▶ _Excerpted data_
....................

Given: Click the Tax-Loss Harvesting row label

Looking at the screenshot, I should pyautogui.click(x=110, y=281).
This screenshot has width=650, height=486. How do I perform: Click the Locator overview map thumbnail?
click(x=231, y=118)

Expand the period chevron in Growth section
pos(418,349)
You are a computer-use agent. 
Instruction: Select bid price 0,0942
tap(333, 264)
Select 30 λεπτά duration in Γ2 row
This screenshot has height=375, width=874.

....................

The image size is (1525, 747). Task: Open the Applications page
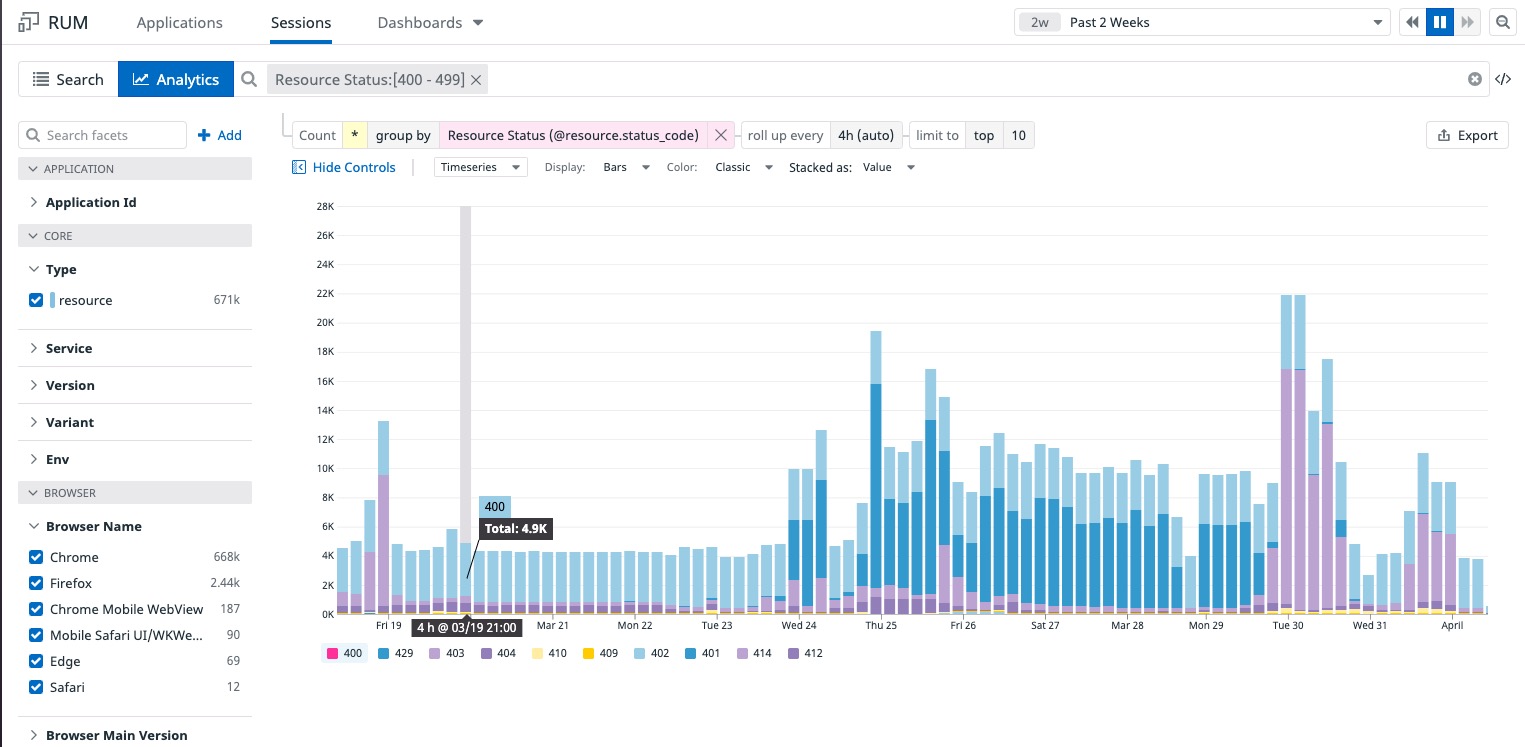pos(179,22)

....................

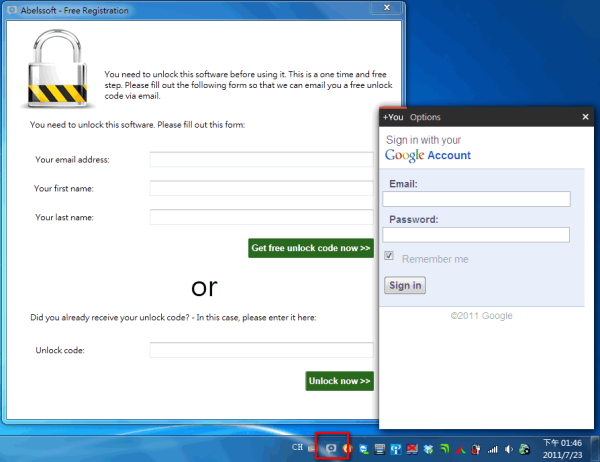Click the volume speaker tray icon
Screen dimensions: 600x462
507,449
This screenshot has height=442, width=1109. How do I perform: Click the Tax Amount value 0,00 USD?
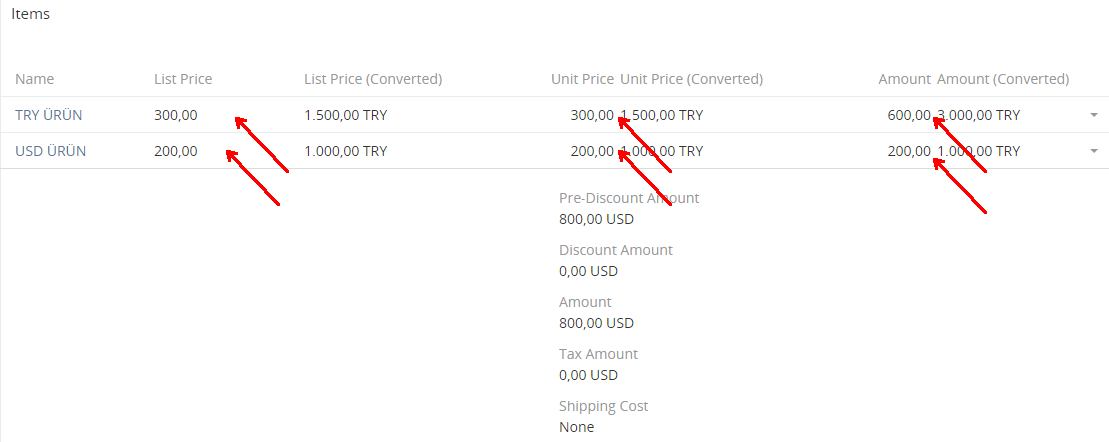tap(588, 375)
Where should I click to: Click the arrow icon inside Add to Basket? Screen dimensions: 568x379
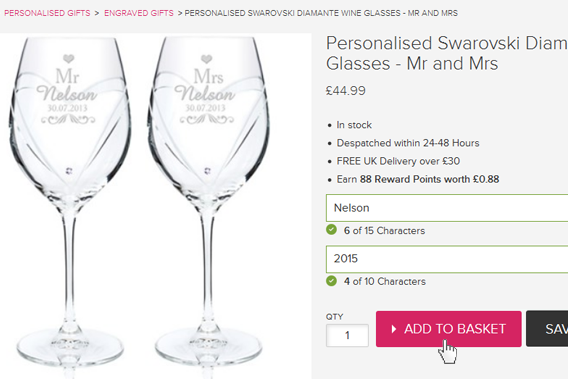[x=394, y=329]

....................

▶ _Task item_
Keeping every character as it is, restate the lines above that run from the line with "Select 30 λεπτά duration in Γ2 row" through the line with "This screenshot has height=375, width=874.", both included, and nothing else.

▶ _Reply to the task_
Select 30 λεπτά duration in Γ2 row
This screenshot has height=375, width=874.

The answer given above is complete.